_TASK STATEMENT_.
The records that follow are to be printed exactly, with no images.

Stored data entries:
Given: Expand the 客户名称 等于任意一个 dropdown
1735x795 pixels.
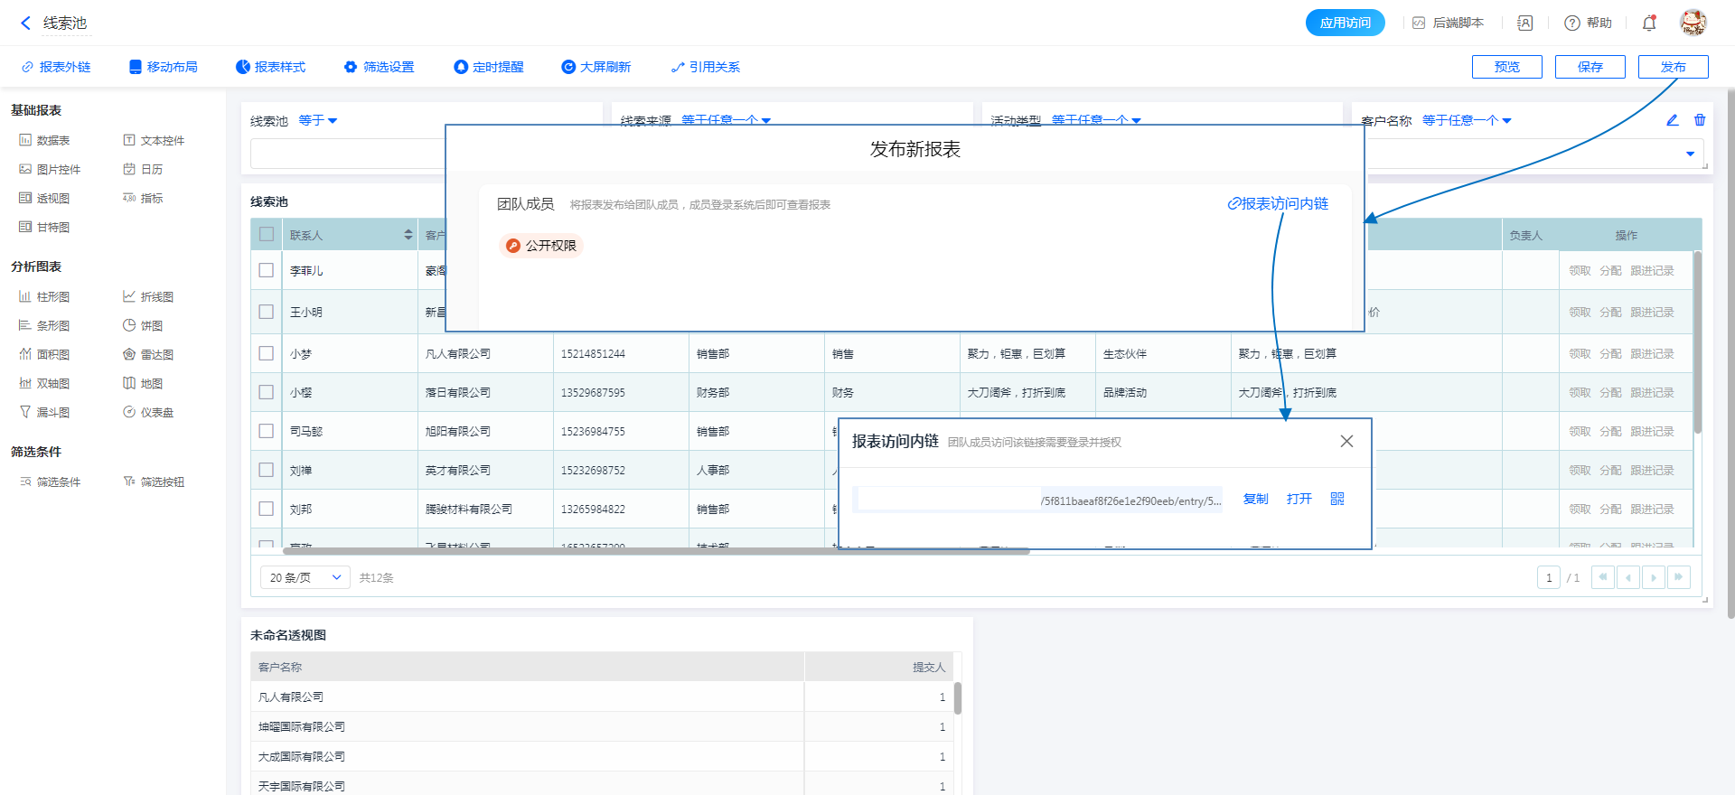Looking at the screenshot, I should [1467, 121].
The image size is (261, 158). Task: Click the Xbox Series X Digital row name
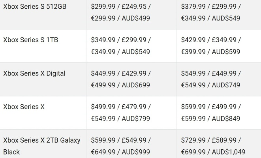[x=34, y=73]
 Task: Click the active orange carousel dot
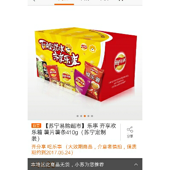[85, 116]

_ANSWER BELOW_.
Given: Expand the 客户名称 等于任意一个 dropdown
1735x795 pixels.
Looking at the screenshot, I should [1467, 121].
The image size is (261, 158). Task: Click the Xbox Series X Digital row name
[x=34, y=73]
 Task: Click the active orange carousel dot
[85, 116]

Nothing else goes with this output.